The operational toolkit includes a practice management platform, a payment system that handles both one-time purchases and multi-tier membership programs, bookkeeping support, tax filing assistance, and monthly one-on-one calls with a dedicated Moxie advisor.
More than 250 practices across the US are currently open and operating with Moxie's support.
A [previous review](/review/vozmi-pljusy-otbros-minusy) first covered Moxie in August of last year, when it raised $15.7 million. Since then, revenue has quadrupled. The company has now raised a further $10 million – while, according to the founder, still holding three-quarters of the previous round in the bank. "But," he adds, "our plans are big, and we want to make an even bigger bet on them."
Moxie charges a percentage of each practice's revenue. This matters structurally: it aligns Moxie's incentives directly with its clients' success. The startup only wins when the practices it supports win.
It also changes the investment story. Investors can value Moxie as a percentage-of-revenue stake in the medical aesthetics market – a category growing fast. In 2022, the US market was worth approximately $15 billion, spread across nearly 9,000 practices (up from around 7,500 in 2021). Average practice revenue has been climbing too, from $1.7 million in 2021 to nearly $2 million in 2022.
There's a second structural insight worth highlighting. Revenue-sharing is normally associated with franchises – which impose a brand identity on every location and take a cut of earnings in return. Moxie takes the same cut but makes no such demand. Practices keep their own names, and owners can walk away at any point if they decide the support isn't adding value.
The result is something best described as a "franchise without the franchise." Moxie earns franchise-level economics while operators retain full autonomy. Think of it as a long-term partnership without the contract that usually comes with one.
Platform Accounting Group ([related review](/review/a-umnye-vidjat-vozmozhnost)) runs an analogous model in professional services – providing a digital platform and centralized back-office services to independent accounting firms that continue operating under their own names. The firm doesn't help launch new practices, but it does offer to buy out retiring partners who want to exit.
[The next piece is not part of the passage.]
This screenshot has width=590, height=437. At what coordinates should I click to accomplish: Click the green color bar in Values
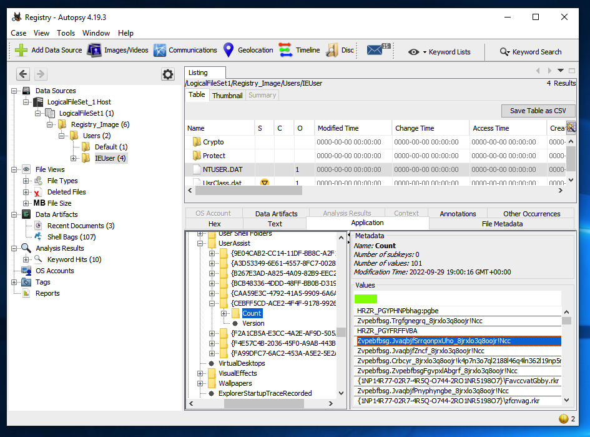(x=366, y=299)
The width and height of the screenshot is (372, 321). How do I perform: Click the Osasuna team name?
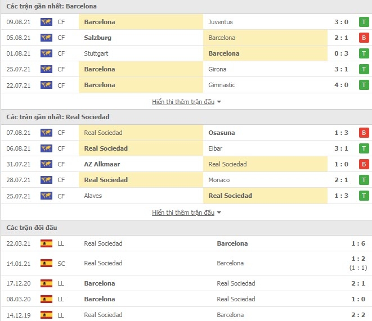tap(221, 133)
It operated for nearly a decade before taking outside capital, then raised $85 million in a single round earlier this year.
At an ideological level, Moxie's model echoes the structure [covered in a recent review](/review/mozhno-li-sovmestit-nezavisimost-i-stabilnost-da) of Jump, which raised €15 million on what might be called a "company without a company" – a structure that lets freelancers access employee benefits while remaining fully independent.
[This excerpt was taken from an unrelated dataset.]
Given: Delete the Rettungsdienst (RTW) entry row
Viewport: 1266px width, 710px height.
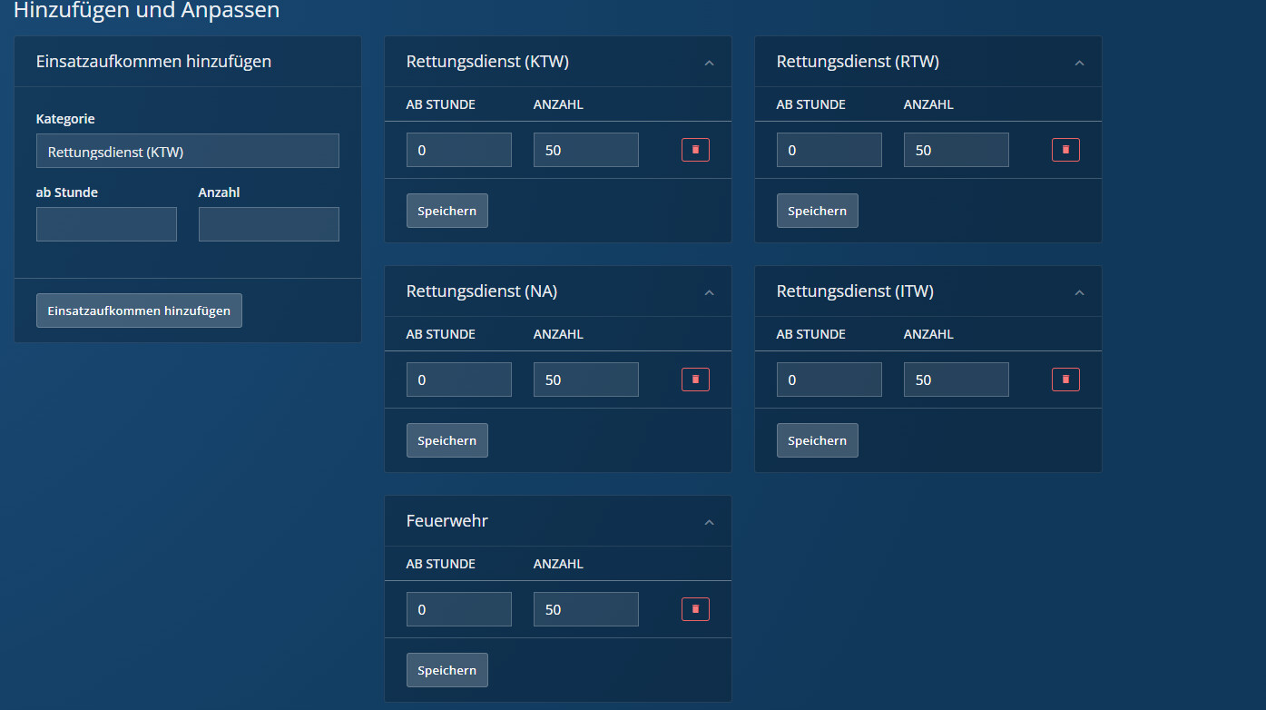Looking at the screenshot, I should click(1065, 150).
Jump created a legal entity that freelancers can join to receive a salary, health insurance, paid sick leave, and other perks typical of salaried employment. The "salary" is effectively an interest-free advance on future earnings. Clients are still found independently, though Jump also runs an internal marketplace for those looking for additional work.
It's worth noting that Moxie's founder previously built Thinkful, an online coding education platform he sold to Chegg in 2019 for $100 million. He then chose to build something in physical services.
That's a signal. Someone who made a nine-figure exit in the online world is now betting on offline – which suggests the opportunity there looked more attractive to him than another online venture.
Most founders from tech backgrounds default to software. But that's precisely why the online space is so crowded. Offline remains a massive market, and it's structurally conservative – which means there's real advantage to be gained from applying digital tools and modern business thinking.
The practical direction: look for places where software-thinking can be applied to businesses that will never move fully online. Medical aesthetics is a good example – cosmetic treatments can't be delivered remotely. And if that's the direction, Moxie itself is a strong model to study and adapt.